Il y a d’abord la prééminence des lieux : l’appartement d’une modernité triomphante et la ville étrangère déliquescente en contrepoint grinçant. Ensuite la très fine analyse des rapports amicaux entre deux personnes que tout oppose : caractère, origine sociale, réussite professionnelle ; celle-ci nous interroge sur nos propres rapports à l’amitié. Qu’y a-t-il de commun entre Oskar le compositeur qui pense sa vie entière comme une œuvre tendant vers la perfection et le narrateur imperméable à la musique ?
Et le concert ? Supportable et j’avais eu l’agréable surprise de reconnaître la musique. Comme c’est le cas pour toute la musique classique : Oh, n’est-ce-pas-la-musique-pour-la-publicité-du-café-Nectar-de-Jacques-Vavre ? Mais je savais que j’avais entendu La jeune fille et la Mort auparavant – peut-être bien dans le film avec Sigourney Weaver – ; et La Truite s’avéra être la mélodie choisie pour accompagner une série télévisée des années 1990 à la BBC dont je ne me rappelais pratiquement rien.

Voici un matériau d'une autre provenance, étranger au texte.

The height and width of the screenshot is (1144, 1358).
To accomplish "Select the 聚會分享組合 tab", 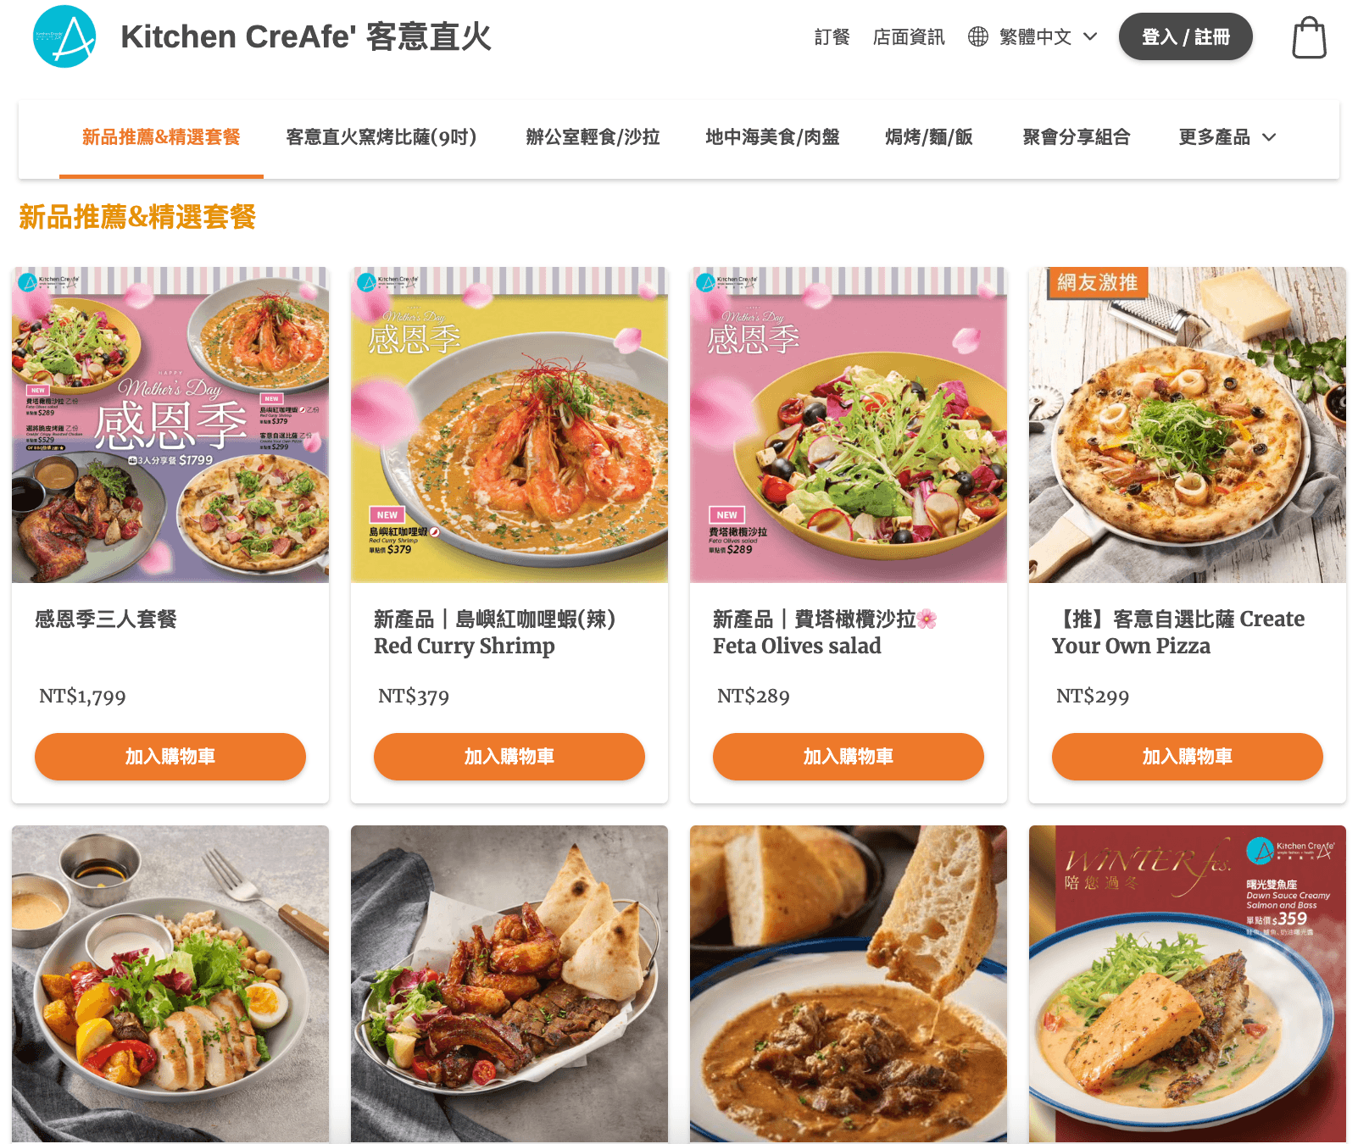I will (x=1077, y=137).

Ancré par ces références culturelles – et rassuré de savoir que je n’allais pas devoir subir deux heures expérimentales avec des cris de bébé ou le raclement d’une pelle le long d’un trottoir –, j’eus toute liberté pour me divertir. (…) Quand j’écoute de la musique classique, je veux en même temps pouvoir lire le journal ou bricoler.
Un abîme sépare les deux hommes. Alors pourquoi Oskar a-t-il demandé à son ami de garder son appartement ? Vous le saurez à la fin du roman dans une apothéose de cruauté et d’humour noir.
So british… Vous n’allez pas vous priver d’un tel plaisir !
Will Wiles
traduit de l’anglais par Françoise Pertat
Liana Levi, mars 2014, 296 p., 21,00 €
ISBN : 978-2-86746-716-5
Non, je ne compte pas m’en priver… Trop savoureux! Merci de le présenter aussi bien !
Merci à toi! Un livre réjouissant dont il ne faut pas se priver, en effet!